Report the count of lines below that include "Open", without any other text.

• **Given entries**:
--------------------------------------------------

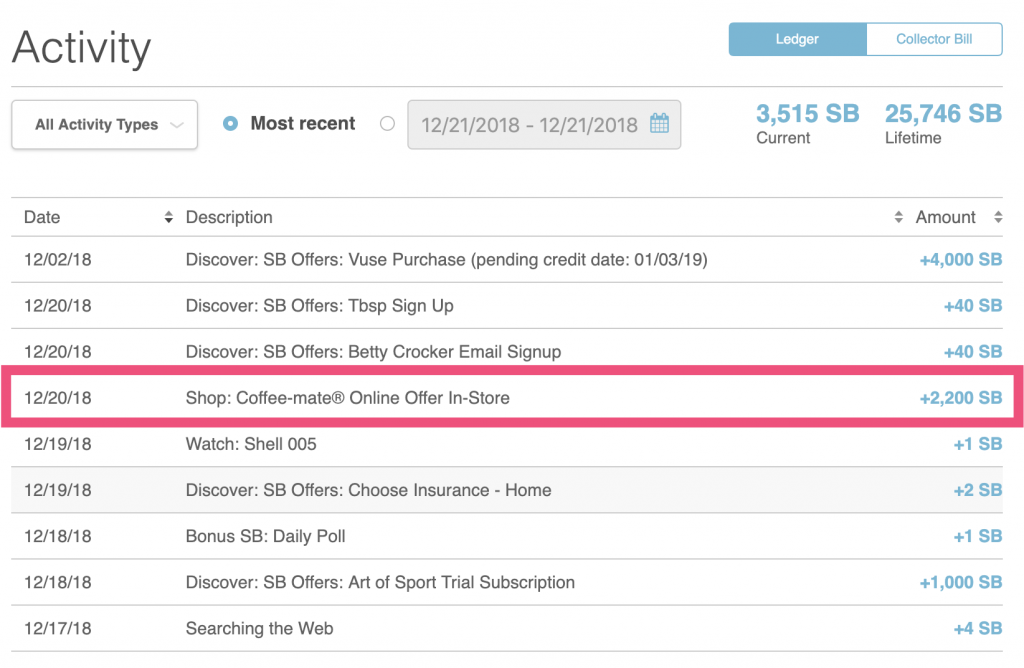Select the date range radio button
This screenshot has height=668, width=1024.
[388, 124]
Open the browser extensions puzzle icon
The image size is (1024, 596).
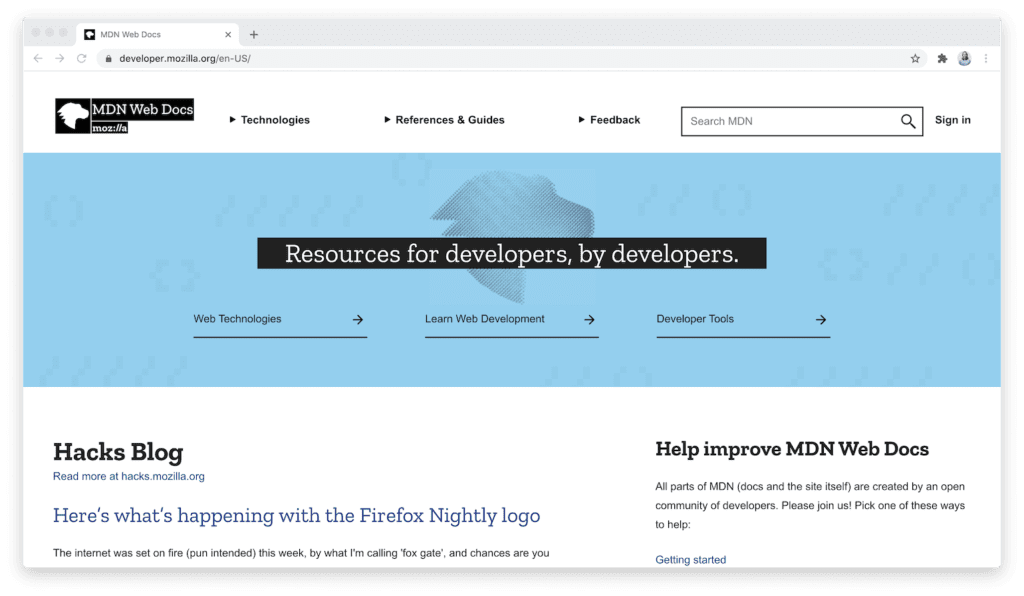[941, 58]
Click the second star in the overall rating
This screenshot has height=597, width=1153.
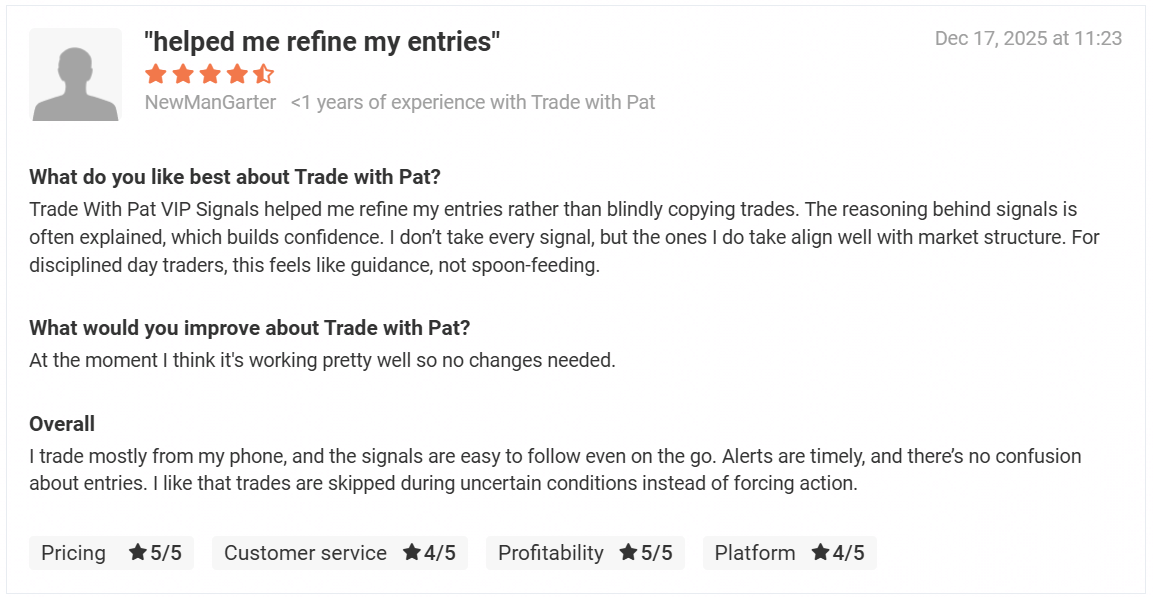(x=182, y=74)
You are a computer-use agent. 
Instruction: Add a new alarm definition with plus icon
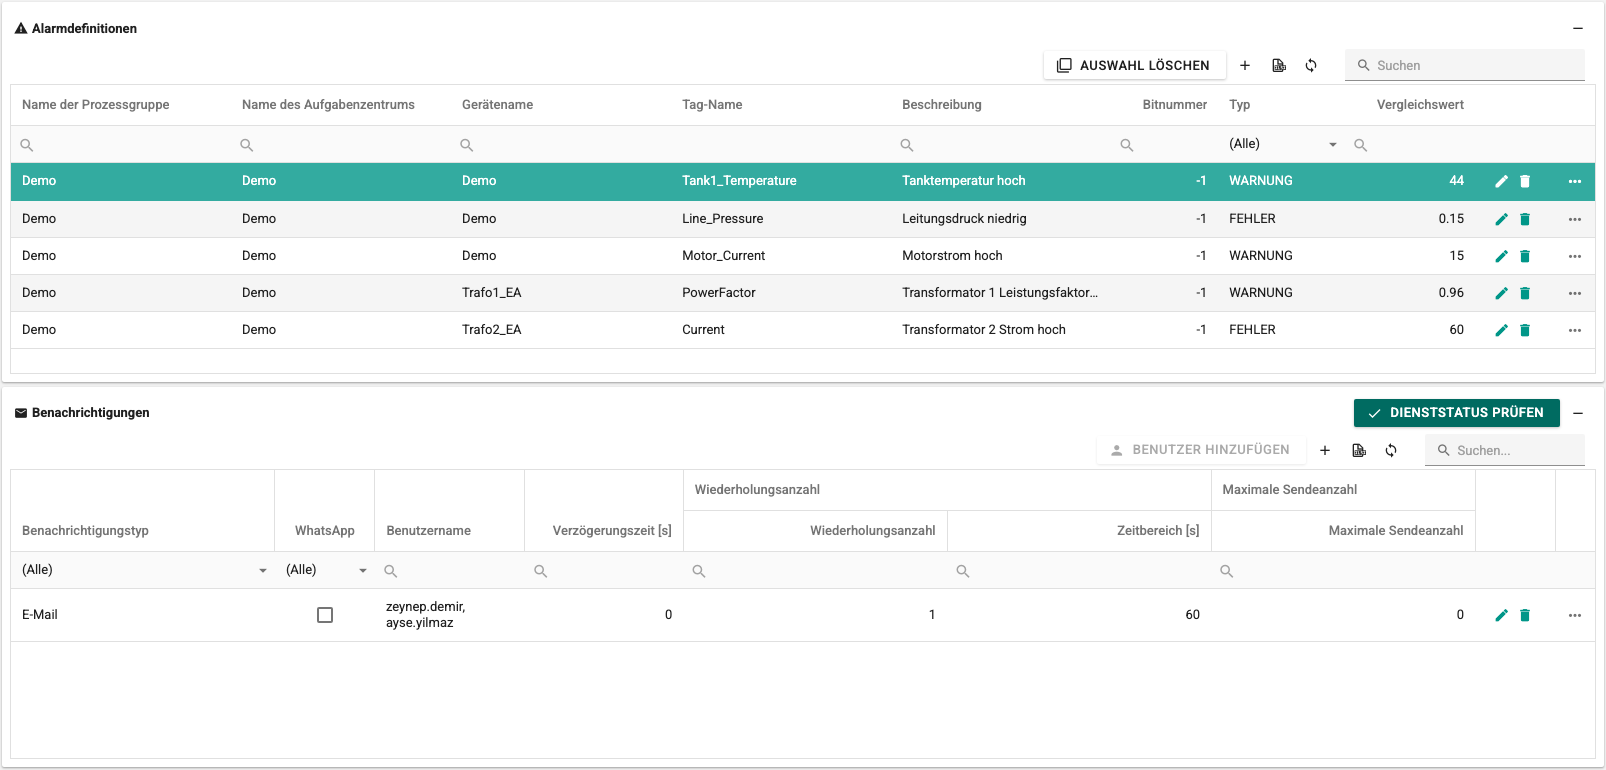click(x=1245, y=65)
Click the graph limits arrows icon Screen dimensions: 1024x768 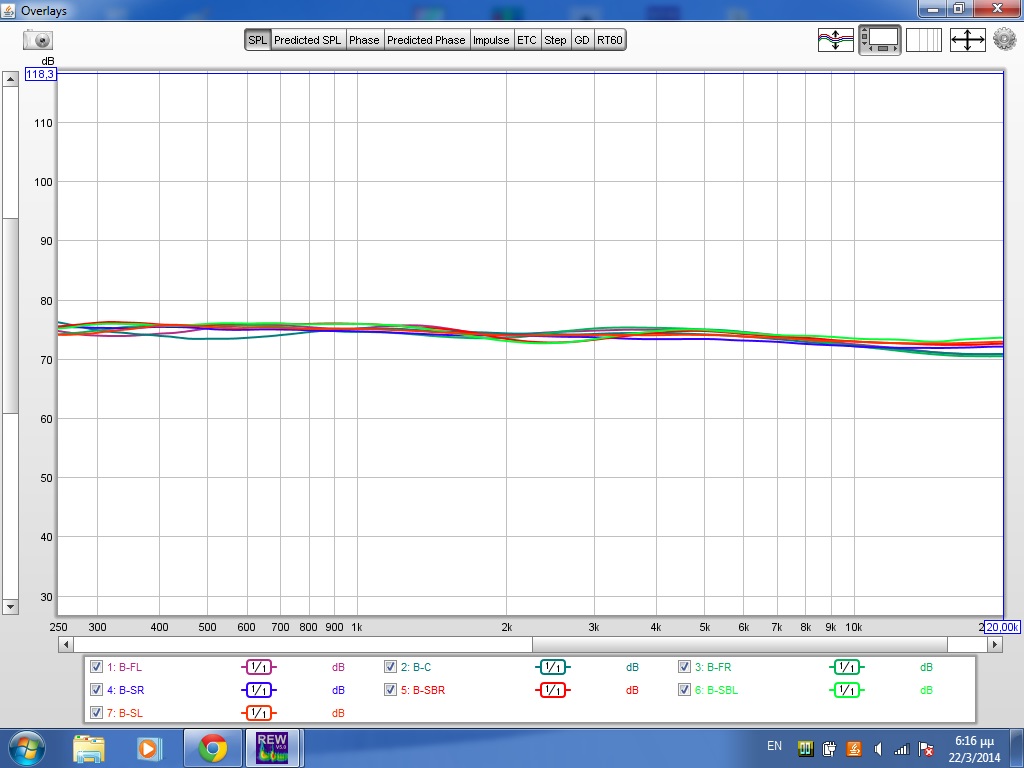coord(967,40)
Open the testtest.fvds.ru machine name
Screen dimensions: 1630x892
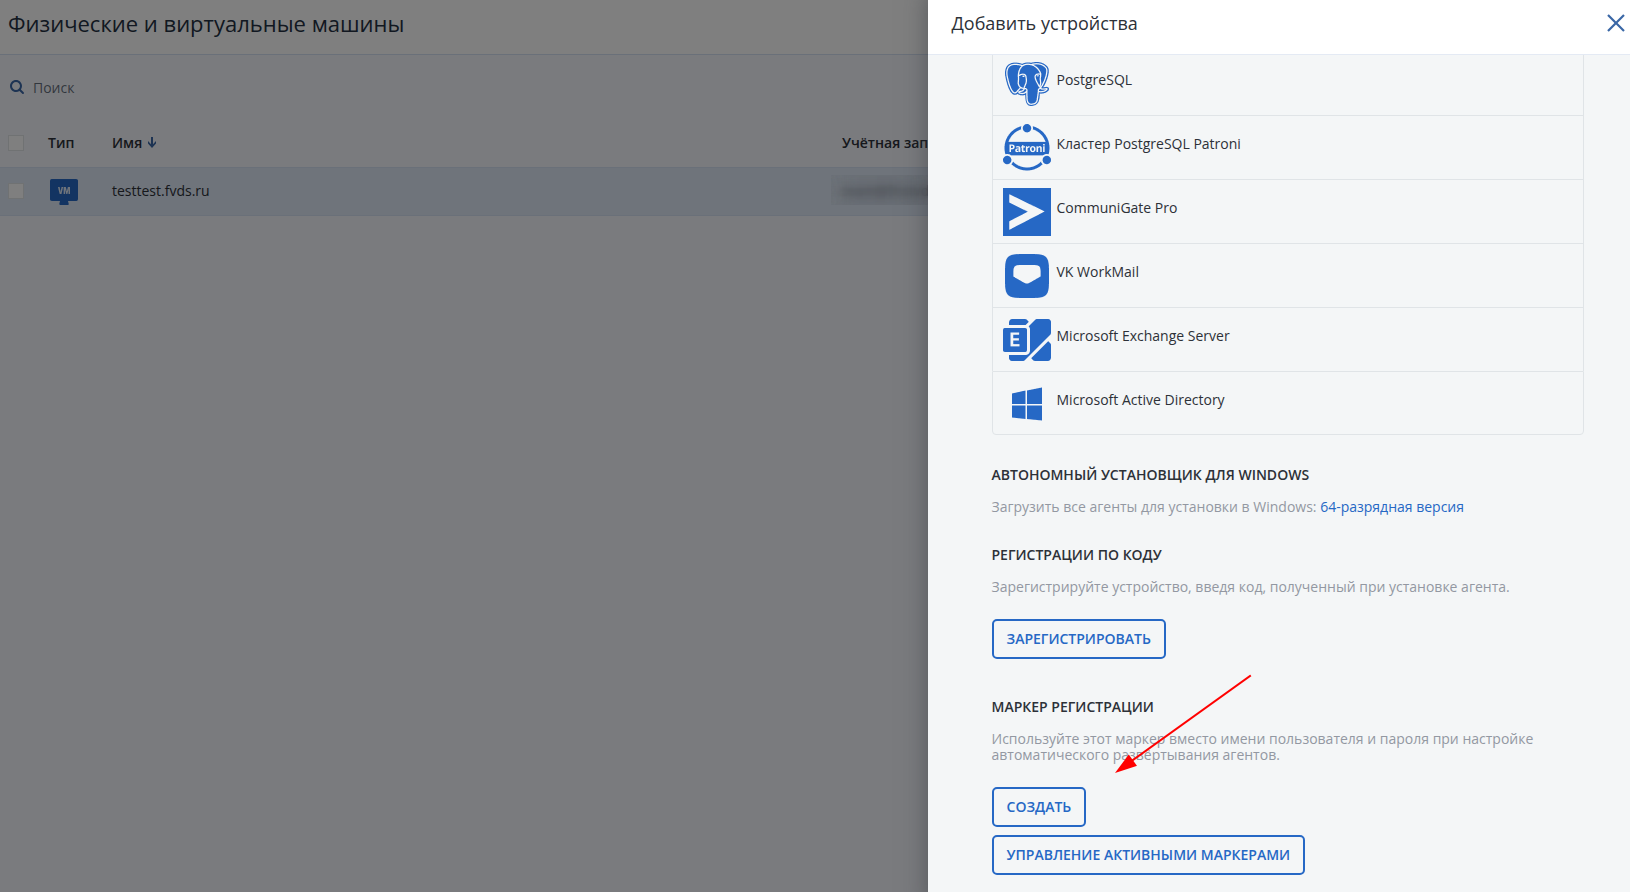160,191
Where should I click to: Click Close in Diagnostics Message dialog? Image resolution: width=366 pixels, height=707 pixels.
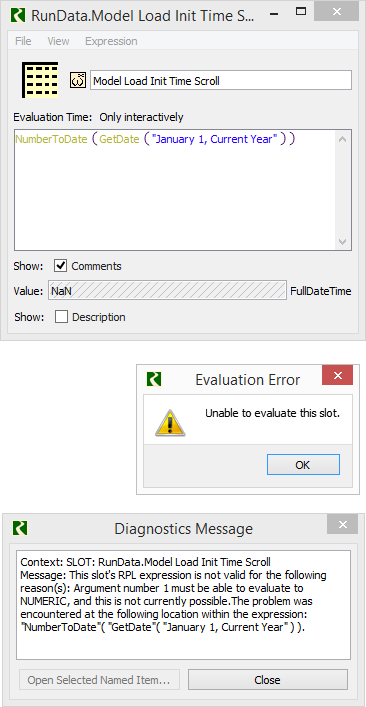(267, 679)
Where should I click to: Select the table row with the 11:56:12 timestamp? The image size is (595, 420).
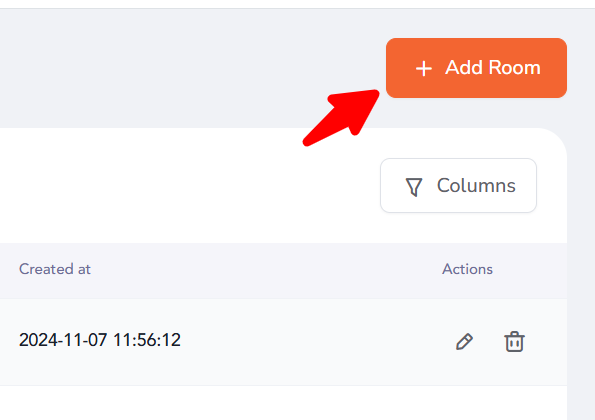(x=283, y=342)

--------------------------------------------------

• **Solution**:
2